Appellant next argues that the declaration does not state a cause of action, and that the defendant was not guilty of negligence. Lastly, the.city argues that it did not have sufficient notice of the dangerous condition of the shed. We have consistently held that it is the duty of a municipality to exercise reasonable care to keep its sidewalks reasonably safe for those using them with reasonable care. City of Hazlehurst v. Matthews, 180 Miss. 42, 176 So. 834, and authorities there cited. In Warren v. City of Tupelo, 187 Miss. 816, 194 So. 293, we held “the duty of a municipality to exercise reasonable care to award against defects from overhead as well as underfoot exists. The danger may be as great from overhead as from underfoot, and it would be charged with that degree of care commensurate with the danger and risk as to trees which are permitted in the neutral ground between the sidewalk and the street, and in a proper case it would be liable for damages ensuing to a pedestrian struck by a limb which had been negligently allowed to remain in a tree for such length of time as to evince want of ordinary care relative thereto. See 43 C. J. 1030, Sec. 1809, and especially Note 11.” Cf. City of Hattiesburg v. Hillman, 222 Miss. 443, 76 So. 2d 368.

The appellant argues that the city did not have sufficient notice of the dangerous condition of the shed. In the case of Nesbitt v. City of Greenville, 69 Miss. 22, *30210 So. 452, where a water tank erected in one of the streets fell and killed one Nesbitt, as to the duty of the city, the Court held: “We do not dissent from the elementary principle that before the municipality can be held liable for injuries resulting from nuisances or defects in its streets, it must have knowledge of the nuisance or the defect, and its danger. Notice theré must be to charge the municipality, but this notice may be actual or constructive or implied.

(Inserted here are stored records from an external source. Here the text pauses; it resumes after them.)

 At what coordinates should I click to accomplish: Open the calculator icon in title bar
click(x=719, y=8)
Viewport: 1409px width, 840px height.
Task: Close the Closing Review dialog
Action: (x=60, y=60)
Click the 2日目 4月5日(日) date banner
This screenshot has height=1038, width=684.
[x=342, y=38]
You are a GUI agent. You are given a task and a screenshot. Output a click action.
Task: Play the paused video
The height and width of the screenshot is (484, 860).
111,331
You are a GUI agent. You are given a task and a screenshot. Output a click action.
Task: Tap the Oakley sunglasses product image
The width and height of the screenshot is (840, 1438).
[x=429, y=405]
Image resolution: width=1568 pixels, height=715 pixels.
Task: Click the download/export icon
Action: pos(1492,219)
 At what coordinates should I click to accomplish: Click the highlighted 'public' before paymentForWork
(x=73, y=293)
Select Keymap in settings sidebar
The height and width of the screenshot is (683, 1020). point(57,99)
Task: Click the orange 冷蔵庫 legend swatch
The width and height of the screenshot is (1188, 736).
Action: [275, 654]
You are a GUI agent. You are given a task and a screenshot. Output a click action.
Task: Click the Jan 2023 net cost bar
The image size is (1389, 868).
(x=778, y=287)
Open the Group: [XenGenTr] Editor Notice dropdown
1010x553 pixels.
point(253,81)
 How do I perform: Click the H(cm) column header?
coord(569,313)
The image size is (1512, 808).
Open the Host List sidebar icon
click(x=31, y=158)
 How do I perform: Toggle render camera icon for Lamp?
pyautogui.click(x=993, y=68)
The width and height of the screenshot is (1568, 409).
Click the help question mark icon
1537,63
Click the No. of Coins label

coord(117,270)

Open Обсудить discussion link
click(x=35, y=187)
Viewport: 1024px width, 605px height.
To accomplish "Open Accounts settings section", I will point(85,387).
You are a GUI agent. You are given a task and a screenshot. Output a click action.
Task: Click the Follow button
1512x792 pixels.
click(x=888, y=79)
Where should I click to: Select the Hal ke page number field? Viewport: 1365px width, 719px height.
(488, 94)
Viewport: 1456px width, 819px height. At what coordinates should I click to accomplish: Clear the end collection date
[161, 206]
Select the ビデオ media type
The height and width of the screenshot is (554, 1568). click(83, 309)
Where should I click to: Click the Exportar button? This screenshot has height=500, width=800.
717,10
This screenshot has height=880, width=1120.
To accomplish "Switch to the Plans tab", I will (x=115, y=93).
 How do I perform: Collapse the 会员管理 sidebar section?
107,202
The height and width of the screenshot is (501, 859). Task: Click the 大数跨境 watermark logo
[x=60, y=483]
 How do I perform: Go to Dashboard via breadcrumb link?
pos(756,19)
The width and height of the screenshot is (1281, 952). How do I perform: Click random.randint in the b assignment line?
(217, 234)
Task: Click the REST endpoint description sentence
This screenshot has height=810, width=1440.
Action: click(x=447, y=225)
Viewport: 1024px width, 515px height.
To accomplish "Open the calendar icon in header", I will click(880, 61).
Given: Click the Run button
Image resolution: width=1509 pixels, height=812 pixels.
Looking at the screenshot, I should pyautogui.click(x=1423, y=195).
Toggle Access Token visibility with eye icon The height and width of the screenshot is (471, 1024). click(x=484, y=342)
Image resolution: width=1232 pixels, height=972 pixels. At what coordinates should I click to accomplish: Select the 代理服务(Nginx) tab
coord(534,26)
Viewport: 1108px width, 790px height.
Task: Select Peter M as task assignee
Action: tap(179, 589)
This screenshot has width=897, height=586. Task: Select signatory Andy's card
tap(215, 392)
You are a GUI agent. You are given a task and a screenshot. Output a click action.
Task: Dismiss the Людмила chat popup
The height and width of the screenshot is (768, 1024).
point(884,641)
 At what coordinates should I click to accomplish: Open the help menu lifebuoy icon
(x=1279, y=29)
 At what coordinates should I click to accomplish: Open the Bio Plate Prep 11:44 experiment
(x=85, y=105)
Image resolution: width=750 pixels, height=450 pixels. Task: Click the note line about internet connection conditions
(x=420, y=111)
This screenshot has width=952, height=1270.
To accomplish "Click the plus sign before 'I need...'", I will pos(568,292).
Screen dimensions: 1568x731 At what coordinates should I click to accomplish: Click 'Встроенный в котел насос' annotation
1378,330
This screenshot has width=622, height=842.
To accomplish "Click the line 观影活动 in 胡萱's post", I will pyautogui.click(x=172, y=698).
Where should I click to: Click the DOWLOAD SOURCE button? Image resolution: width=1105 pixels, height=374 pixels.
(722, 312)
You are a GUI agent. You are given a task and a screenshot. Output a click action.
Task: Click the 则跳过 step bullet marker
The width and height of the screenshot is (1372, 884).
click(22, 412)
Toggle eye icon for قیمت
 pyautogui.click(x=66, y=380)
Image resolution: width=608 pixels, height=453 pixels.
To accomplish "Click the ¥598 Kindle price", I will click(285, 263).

“Where the obstruction is created by the city itself, or where it permits an obstruction erected by another in its streets, it must take notice of such defects in the obstruction as ordinary care will discover. The structure in a street, to every part of which the entire public has the right of free access, must be erected in such manner and from such materials as to be reasonably safe, and it must be kept in this safe condition. Proper repairs, from time to time, are as much the duty of the city as a safe structure originally.

“Inseparably connected with this statement is another, viz.; that a municipality is liable for injury resulting from its defective structures where, by reasonable diligence, it might have acquired knowledge of such defect. The common knowledge of mankind is chargeable to a municipality also. The knowledge of the action of the elements on structures of wood, and of the liability of timber to decay under certain conditions, is to be attributed to municipalities, just as to natural persons. The duty of the municipality to exercise ordinary care to detect such natural decay, and to guard against injuries therefrom, follows necessarily . . . .”

We are of the opinion that under the facts established in this case that the question of constructive notice was for the determination of the jury. The question was fairly submitted to the jury under proper instructions, and we think that their verdict as to liability -was amply supported by the evidence.

*303 The evidence shows that the deceased was 55 years of age, and had a life expectancy of 17.78 years. The evidence further shows without conflict that the deceased suffered excruciating pain for approximately three days before he died. We are of the opinion that the damages allowed by the jury were grossly inadequate. It follows that this appeal is affirmed on direct appeal as to liability and reversed and remanded for a new trial on the issue of damages only.

Affirmed on direct appeal; Reversed and remanded on cross-appeal.

McGehee, C. J., and Kyle, Ethridge and Gillespie, JJ., concur.